Un ancien garde de camp de concentration, jugé en Allemagne pour complicité de centaines de meurtres, a prévu de témoigner mardi devant la cour, une déposition rare lors d’un des derniers procès du nazisme. L’accusé, un ex-SS de 94 ans, a servi entre juin 1942 et septembre 1944 au camp de Stutthof, près de Gdansk en Pologne, où quelque 65.000 personnes ont été tuées, essentiellement des femmes juives des pays baltes et de Pologne.
Jugé en tant que mineur car âgé de moins de 21 ans au moment des faits, son nom n’a pas été communiqué par le tribunal de Münster. La presse allemande l’a identifié comme un paysagiste à la retraite prénommé Johann. Son témoignage est d’autant plus attendu que le vieil homme, venu en fauteuil roulant à l’ouverture de son procès le 6 novembre, a pleuré en écoutant s’exprimer à la barre des victimes du camp de Stutthof.
Son avocat n’a donné aucune indication sur les réponses que son client compte apporter. Selon le quotidien Die Welt, en août 2017, il avait nié face à la police avoir su que des atrocités étaient commises, affirmant que les soldats souffraient eux aussi du manque de nourriture. Les témoignages de gardes de camps de concentration ou d’extermination sont chose rare tant les procès du nazisme et de ses rouages ont été peu nombreux.
Ce n’est que depuis quelques années que l’Allemagne s’efforce d’identifier les derniers suspects en vie et de juger ceux qui sont encore aptes à comparaître.
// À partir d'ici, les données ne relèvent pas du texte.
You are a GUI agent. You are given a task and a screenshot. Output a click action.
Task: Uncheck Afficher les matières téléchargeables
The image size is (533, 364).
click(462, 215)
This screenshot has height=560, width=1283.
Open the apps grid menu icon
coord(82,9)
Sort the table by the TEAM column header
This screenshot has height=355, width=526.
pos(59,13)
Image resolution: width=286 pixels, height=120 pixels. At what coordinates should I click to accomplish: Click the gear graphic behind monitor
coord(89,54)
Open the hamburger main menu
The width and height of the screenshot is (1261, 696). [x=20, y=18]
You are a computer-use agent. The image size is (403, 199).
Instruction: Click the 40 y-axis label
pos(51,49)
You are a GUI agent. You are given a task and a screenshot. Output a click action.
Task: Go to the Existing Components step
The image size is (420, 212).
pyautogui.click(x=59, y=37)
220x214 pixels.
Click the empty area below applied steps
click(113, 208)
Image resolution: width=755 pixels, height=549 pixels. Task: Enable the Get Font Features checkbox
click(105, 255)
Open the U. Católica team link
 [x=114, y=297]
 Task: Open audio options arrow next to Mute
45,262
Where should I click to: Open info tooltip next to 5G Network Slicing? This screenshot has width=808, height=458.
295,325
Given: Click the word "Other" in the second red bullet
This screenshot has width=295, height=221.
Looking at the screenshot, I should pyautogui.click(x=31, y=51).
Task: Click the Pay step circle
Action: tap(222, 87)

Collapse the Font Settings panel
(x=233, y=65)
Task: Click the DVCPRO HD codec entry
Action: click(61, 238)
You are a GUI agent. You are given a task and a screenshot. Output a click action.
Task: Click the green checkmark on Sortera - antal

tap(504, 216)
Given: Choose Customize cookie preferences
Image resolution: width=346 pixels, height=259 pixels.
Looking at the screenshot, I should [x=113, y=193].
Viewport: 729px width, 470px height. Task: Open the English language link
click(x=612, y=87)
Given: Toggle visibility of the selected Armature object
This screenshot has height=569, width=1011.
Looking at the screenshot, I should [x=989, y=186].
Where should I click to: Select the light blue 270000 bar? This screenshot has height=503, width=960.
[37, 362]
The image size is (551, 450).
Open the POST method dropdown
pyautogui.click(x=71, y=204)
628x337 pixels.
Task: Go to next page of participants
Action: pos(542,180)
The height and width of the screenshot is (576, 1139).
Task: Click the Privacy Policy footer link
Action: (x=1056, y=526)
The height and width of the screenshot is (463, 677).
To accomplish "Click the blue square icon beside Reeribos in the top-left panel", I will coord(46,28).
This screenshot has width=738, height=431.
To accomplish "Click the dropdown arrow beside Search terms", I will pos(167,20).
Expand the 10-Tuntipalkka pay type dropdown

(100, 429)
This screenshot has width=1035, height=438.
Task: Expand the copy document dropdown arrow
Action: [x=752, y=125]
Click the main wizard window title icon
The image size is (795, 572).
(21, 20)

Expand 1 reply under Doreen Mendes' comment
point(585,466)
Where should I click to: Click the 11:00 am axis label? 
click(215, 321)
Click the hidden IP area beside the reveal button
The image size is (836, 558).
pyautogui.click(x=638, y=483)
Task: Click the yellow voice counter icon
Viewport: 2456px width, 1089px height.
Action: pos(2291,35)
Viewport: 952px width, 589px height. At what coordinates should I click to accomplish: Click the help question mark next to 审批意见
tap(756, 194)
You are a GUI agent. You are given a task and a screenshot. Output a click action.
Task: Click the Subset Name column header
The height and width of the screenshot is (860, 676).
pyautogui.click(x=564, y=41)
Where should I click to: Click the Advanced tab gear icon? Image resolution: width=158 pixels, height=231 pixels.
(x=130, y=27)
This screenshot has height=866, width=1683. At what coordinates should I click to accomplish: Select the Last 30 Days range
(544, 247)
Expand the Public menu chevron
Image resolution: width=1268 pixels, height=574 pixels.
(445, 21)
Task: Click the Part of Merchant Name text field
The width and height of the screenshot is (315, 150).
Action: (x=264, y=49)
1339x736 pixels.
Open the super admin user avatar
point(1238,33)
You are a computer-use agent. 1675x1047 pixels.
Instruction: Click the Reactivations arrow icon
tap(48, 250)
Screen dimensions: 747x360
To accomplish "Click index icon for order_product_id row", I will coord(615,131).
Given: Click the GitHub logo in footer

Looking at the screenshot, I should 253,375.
Au cours des récents procès, seulement deux accusés se sont exprimés publiquement, dont un longuement: l’ancien SS Oskar Gröning, surnommé le « comptable d’Auschwitz », qui avait demandé « pardon » en 2015 et reconnu sa « faute morale ». Condamné à quatre ans de prison pour complicité dans la mort de 300.000 Juifs, il est mort en mars dernier sans avoir purgé sa peine.
Un autre ex-SS d’Auschwitz, Reinhold Hanning, avait lors de son procès en 2016 exprimé sa « honte » d’avoir « laissé cette injustice se produire et de ne rien avoir fait pour l’empêcher » et avait reconnu savoir que les déportés étaient « abattus, gazés et brûlés ». Mais il se posait en spectateur et non en acteur de l’Holocauste, avait dénoncé à l’époque le Comité international d’Auschwitz. Il n’a pas été incarcéré, malgré une peine de 5 ans de détention.
D’une manière générale, la justice allemande reste critiquée pour son traitement tardif et insuffisant des crimes du IIIe Reich. Elle a attendu 2011, avec le procès de l’ex-garde de Sobibor John Demjanjuk, pour poursuivre toutes les anciennes sentinelles de camps d’extermination pour « complicité de meurtre », quelle que soit leur conduite individuelle. Ces anciens gardes sont désormais considérés comme les rouages d’une « machine de mort ».
Ainsi, selon l’acte d’accusation, l’ex-SS du Stutthof avait « connaissance de toutes les méthodes pour tuer » et a « délibérément approuvé les meurtres de centaines de personnes » même s’il n’y a pas participé directement. Dans tous les récents procès, les accusés occupaient de telles positions subalternes. Aucun n’est allé en prison grâce à des recours ou en raison de leur état de santé.
L’accusé du procès de Münster encourt un maximum de 15 ans de prison mais une peine aussi lourde est peu probable, au regard des condamnations de Gröning ou de M. Hanning et de son statut de « mineur ». Ces dossiers hautement symboliques n’ont pas seulement un objectif pénal. Ils sont aussi pédagogiques et visent à donner aux descendants des victimes le sentiment que justice est enfin passée.
Quatorze audiences sont prévues jusqu’en janvier à Münster pour juger l’ex-garde de Stutthof. Elles seront limitées à deux heures chacune afin de ménager le nonagénaire. A l’origine, un second ex-garde SS de 93 ans aurait dû comparaître mais son aptitude fait encore l’objet d’expertises.